**TASK GOAL:**
Each line of the records below that contains "search" needs to be copied.

Records from a data collection:
Start of Block

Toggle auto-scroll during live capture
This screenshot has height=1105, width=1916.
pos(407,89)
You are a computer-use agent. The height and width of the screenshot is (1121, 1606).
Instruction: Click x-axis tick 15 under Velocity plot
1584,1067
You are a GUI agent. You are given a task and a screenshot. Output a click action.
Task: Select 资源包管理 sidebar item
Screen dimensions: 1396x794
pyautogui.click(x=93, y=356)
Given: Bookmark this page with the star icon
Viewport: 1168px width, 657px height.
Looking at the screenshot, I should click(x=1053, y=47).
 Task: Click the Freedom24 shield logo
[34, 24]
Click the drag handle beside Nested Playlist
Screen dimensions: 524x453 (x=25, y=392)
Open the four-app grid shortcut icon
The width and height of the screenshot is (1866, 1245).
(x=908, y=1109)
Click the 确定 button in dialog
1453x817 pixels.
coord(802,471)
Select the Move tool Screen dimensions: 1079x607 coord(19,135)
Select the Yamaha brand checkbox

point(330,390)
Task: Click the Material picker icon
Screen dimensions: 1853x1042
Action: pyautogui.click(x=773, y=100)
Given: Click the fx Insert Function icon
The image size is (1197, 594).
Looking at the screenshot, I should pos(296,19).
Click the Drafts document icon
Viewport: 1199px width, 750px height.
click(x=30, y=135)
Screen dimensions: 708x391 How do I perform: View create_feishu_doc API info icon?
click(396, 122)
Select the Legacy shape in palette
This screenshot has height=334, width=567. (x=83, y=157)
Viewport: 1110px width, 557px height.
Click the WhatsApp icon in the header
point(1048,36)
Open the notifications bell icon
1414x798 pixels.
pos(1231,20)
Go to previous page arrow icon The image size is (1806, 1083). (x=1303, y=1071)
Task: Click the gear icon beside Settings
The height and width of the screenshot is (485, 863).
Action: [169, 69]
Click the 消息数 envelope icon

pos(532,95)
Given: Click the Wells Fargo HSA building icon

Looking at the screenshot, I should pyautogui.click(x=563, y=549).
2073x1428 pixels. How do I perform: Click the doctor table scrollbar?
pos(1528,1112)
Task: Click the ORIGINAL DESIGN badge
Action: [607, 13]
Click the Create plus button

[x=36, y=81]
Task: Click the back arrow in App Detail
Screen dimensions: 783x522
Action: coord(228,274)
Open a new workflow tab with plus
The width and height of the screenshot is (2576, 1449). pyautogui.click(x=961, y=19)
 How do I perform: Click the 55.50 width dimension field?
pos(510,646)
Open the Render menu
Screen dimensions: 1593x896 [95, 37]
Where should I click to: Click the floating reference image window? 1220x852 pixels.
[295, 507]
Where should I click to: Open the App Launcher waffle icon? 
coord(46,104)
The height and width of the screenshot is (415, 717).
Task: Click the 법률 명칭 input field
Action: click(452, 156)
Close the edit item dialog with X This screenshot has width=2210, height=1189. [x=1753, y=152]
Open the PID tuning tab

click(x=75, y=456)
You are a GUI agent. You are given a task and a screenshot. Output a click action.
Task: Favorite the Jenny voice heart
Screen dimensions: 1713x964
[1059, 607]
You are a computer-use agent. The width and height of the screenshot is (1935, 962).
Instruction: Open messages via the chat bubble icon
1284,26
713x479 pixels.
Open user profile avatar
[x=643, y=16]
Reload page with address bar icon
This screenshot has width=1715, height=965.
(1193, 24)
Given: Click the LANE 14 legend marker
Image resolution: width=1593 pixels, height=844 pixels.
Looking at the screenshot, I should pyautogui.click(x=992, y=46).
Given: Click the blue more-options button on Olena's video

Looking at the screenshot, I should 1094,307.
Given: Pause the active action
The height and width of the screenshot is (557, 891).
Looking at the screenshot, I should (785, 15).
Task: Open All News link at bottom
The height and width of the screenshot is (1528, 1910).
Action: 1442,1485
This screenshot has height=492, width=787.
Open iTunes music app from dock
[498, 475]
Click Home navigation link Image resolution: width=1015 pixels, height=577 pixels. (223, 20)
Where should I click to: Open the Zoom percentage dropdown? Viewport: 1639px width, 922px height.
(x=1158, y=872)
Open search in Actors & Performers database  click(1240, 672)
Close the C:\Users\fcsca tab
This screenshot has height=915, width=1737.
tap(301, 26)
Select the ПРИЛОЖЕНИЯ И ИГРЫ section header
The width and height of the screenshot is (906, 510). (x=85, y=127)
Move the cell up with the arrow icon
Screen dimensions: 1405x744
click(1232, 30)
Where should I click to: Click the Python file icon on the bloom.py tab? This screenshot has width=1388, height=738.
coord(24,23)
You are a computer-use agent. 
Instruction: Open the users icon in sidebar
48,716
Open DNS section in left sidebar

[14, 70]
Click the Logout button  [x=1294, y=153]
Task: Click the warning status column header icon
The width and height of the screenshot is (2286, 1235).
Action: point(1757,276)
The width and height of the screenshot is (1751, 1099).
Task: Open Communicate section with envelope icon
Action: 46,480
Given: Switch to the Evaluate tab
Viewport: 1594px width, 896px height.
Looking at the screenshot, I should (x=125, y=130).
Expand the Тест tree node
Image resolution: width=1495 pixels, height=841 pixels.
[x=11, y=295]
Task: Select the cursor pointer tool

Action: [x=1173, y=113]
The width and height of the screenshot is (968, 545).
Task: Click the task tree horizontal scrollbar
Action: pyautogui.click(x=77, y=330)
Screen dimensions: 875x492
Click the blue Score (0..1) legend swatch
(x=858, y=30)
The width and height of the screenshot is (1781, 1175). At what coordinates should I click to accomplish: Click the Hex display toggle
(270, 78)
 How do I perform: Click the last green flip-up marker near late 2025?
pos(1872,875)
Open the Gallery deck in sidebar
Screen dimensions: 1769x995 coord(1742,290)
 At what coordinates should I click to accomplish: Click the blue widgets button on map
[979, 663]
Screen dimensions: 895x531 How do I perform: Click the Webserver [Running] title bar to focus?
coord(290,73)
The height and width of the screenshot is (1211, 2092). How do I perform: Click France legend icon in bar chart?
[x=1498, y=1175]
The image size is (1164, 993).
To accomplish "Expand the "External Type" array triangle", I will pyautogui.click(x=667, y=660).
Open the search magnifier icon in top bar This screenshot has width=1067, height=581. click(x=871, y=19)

End of Block

**RESPONSE FOR THIS EXERCISE:**
Open search in Actors & Performers database  click(1240, 672)
Open the search magnifier icon in top bar This screenshot has width=1067, height=581. click(x=871, y=19)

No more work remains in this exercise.